EXERCISE REQUIREMENTS
From the line containing "Task: Click the font/text style toolbar icon" through the last line of the entries below, print each line exactly. Pictures stay out.

--- EXERCISE INPUTS ---

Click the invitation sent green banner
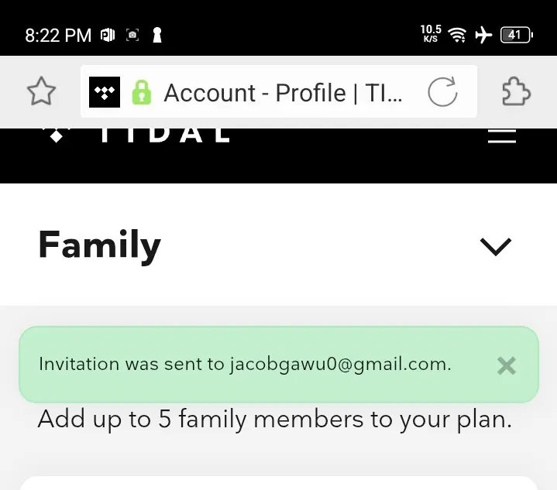 279,365
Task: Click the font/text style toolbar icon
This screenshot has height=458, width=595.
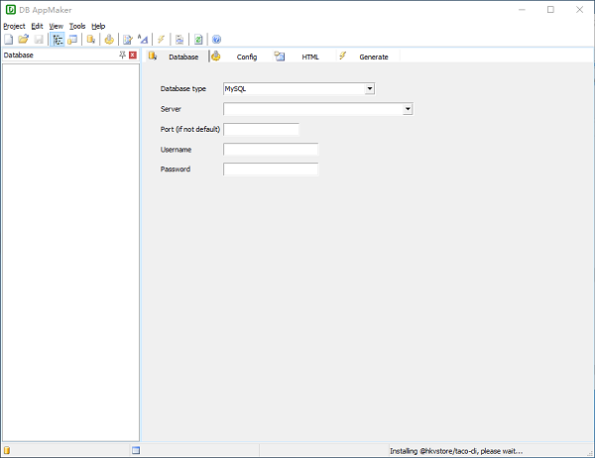Action: tap(142, 40)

---

WRITTEN ANSWER
Task: Click the font/text style toolbar icon
This screenshot has height=458, width=595.
Action: tap(142, 40)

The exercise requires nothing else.